## TASK DETAILS
Verbatim, and with nothing else, reproduce the data below from its first line through the line containing "Given: Select the TOPLAM column header".

## RECORDS FOR THIS TASK
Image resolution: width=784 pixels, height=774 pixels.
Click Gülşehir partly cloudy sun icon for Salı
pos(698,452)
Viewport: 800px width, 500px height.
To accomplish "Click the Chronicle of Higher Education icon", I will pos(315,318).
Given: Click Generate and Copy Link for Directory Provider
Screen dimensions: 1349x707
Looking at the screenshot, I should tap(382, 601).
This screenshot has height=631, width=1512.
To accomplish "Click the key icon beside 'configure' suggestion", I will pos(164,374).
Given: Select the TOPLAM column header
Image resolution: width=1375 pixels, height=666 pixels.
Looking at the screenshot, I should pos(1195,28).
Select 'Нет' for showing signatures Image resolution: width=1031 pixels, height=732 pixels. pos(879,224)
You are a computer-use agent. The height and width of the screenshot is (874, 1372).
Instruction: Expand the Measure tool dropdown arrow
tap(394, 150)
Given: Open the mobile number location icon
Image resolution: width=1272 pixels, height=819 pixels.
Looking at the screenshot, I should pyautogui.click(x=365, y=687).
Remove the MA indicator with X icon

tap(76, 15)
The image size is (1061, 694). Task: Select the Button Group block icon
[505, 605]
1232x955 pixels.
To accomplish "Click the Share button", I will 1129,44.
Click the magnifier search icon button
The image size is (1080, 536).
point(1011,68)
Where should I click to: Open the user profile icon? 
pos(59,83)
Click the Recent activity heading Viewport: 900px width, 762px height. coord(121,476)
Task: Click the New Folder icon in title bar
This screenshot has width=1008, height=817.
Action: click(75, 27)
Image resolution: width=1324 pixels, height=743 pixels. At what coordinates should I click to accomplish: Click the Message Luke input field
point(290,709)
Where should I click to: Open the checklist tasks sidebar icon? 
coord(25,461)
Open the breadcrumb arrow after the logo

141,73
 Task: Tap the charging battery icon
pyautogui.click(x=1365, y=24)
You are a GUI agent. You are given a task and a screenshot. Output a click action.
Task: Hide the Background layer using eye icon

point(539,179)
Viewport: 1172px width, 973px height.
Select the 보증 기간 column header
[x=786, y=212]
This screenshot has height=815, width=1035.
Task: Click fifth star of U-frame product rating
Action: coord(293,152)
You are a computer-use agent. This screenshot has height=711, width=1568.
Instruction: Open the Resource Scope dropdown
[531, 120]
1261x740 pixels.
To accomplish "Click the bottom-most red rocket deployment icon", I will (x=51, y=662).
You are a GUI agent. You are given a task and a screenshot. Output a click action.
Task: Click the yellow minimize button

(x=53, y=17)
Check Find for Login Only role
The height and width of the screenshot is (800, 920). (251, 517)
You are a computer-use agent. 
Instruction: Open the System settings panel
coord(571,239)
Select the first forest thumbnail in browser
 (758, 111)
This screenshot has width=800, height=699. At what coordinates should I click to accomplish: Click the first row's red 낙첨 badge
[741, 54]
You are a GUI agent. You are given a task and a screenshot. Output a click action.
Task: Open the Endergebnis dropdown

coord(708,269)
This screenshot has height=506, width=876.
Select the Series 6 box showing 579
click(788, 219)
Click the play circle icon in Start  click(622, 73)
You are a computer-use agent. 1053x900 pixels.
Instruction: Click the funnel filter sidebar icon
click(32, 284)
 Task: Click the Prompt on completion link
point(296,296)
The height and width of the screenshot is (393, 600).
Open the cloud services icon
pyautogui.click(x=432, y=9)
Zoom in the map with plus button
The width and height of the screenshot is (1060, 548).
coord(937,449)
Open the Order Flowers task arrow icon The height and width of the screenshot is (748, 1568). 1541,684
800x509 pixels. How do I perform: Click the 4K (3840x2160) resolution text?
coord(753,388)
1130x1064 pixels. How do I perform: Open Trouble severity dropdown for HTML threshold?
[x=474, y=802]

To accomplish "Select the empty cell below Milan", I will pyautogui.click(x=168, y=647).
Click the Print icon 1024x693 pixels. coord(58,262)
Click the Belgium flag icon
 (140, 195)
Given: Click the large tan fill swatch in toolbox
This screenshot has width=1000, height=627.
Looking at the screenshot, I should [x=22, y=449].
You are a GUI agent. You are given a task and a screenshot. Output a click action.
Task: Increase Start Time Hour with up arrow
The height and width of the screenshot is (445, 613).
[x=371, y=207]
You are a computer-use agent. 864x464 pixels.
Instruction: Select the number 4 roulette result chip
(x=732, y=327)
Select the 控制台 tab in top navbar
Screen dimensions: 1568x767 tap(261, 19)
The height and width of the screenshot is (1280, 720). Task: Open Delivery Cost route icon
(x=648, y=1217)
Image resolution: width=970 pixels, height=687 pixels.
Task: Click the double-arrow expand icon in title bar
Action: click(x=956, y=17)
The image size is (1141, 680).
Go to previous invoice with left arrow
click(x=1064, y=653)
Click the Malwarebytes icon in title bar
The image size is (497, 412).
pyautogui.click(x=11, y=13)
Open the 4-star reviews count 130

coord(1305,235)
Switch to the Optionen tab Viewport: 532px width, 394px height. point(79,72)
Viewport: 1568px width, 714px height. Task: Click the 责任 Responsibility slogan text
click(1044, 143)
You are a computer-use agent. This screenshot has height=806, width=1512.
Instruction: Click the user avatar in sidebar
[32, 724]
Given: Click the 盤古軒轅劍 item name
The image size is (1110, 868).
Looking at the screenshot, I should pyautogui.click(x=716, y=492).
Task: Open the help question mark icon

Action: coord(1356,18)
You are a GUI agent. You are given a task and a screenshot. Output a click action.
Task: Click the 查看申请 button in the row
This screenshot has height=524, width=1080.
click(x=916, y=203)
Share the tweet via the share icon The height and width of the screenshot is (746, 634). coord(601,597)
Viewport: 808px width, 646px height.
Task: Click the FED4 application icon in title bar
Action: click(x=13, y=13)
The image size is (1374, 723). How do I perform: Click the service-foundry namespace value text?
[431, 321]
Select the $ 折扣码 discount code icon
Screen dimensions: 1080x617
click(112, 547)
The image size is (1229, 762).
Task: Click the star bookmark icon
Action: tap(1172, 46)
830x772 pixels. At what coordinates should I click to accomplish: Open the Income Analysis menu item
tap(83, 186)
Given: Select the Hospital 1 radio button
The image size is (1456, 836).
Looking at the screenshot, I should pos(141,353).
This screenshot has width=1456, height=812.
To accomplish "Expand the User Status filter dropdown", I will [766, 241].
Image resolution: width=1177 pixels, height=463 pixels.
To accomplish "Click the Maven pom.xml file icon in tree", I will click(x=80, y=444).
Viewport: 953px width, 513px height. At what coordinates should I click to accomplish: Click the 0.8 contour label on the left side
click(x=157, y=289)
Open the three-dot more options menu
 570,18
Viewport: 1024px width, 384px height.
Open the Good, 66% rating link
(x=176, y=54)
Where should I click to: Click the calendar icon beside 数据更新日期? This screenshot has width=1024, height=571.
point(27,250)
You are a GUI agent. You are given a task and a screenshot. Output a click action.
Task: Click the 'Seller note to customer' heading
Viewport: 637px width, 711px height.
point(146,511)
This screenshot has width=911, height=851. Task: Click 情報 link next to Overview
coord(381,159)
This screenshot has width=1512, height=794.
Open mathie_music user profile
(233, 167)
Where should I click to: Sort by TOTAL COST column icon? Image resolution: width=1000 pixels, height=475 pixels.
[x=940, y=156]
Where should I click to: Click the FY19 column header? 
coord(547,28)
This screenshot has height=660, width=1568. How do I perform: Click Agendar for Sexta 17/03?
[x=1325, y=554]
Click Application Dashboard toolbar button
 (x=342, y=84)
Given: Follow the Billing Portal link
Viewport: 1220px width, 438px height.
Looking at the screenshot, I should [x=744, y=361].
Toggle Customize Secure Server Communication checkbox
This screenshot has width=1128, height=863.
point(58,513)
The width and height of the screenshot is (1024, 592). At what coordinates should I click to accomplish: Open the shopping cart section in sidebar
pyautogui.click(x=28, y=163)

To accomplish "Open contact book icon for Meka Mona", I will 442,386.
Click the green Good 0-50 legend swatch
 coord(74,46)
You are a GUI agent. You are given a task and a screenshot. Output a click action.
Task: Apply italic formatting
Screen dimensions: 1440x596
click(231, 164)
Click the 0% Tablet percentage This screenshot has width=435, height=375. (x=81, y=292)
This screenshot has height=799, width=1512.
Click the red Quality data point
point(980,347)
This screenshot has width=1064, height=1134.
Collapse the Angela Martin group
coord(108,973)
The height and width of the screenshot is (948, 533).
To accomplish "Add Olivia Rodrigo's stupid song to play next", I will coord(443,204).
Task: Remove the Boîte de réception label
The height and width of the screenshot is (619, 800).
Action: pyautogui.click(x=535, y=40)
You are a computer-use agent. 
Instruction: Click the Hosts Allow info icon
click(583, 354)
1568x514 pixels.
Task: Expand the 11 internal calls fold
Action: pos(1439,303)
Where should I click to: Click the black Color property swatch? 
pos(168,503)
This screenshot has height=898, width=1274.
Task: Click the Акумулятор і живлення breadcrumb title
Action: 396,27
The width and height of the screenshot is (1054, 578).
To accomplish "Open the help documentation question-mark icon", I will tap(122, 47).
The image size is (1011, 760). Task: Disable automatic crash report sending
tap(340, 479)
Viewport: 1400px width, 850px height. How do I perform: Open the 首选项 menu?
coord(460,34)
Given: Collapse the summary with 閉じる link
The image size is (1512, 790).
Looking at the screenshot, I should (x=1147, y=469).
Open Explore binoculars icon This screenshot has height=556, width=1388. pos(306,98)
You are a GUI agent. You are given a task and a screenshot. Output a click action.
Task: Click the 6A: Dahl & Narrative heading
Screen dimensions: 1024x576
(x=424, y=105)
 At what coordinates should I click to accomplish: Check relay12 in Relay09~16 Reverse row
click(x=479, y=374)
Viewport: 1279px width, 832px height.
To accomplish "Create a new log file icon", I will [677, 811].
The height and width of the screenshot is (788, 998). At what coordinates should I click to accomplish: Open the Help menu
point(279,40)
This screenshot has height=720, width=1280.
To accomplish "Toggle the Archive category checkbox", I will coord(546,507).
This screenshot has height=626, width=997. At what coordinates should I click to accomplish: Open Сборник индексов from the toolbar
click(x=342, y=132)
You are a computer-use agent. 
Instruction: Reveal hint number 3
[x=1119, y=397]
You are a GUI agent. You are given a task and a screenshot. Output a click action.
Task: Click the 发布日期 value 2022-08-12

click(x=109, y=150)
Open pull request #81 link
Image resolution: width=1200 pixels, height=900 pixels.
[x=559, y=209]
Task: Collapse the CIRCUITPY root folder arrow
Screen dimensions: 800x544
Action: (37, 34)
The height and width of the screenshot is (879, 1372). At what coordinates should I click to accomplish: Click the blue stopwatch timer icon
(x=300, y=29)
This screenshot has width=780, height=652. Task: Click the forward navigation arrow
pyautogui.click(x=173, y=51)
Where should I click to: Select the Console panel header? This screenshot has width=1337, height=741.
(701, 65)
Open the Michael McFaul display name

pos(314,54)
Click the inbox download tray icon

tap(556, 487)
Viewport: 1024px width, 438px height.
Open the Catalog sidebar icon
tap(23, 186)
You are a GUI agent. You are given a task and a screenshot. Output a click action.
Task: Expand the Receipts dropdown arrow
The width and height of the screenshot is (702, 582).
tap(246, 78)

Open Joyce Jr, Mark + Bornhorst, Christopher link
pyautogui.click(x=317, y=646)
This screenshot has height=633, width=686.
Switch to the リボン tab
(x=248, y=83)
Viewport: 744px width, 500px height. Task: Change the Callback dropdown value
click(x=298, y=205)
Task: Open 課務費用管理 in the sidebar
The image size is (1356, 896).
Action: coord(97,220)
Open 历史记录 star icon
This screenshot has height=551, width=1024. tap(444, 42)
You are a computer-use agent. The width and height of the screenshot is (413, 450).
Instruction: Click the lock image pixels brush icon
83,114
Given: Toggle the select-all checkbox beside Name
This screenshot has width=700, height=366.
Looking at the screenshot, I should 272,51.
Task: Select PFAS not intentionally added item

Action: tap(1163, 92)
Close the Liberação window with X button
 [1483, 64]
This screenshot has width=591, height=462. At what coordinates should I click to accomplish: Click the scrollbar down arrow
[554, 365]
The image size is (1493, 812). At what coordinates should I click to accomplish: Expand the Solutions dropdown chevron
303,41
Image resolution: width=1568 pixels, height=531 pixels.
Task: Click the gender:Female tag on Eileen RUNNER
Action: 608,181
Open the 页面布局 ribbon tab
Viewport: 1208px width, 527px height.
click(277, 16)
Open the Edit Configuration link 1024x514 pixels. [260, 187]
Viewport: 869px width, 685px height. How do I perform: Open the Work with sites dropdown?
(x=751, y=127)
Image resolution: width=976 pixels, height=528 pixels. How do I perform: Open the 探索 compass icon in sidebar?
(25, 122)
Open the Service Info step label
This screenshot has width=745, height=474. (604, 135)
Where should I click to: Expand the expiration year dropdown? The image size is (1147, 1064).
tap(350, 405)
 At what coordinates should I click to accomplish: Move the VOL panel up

## WRITTEN RESPONSE
Image resolution: width=784 pixels, height=774 pixels.
Click Gülşehir partly cloudy sun icon for Salı
pos(698,452)
Viewport: 800px width, 500px height.
To accomplish "Click the Chronicle of Higher Education icon", I will pos(315,318).
Given: Click Generate and Copy Link for Directory Provider
Screen dimensions: 1349x707
Looking at the screenshot, I should tap(382, 601).
This screenshot has height=631, width=1512.
To accomplish "Click the key icon beside 'configure' suggestion", I will pos(164,374).
Given: Select the TOPLAM column header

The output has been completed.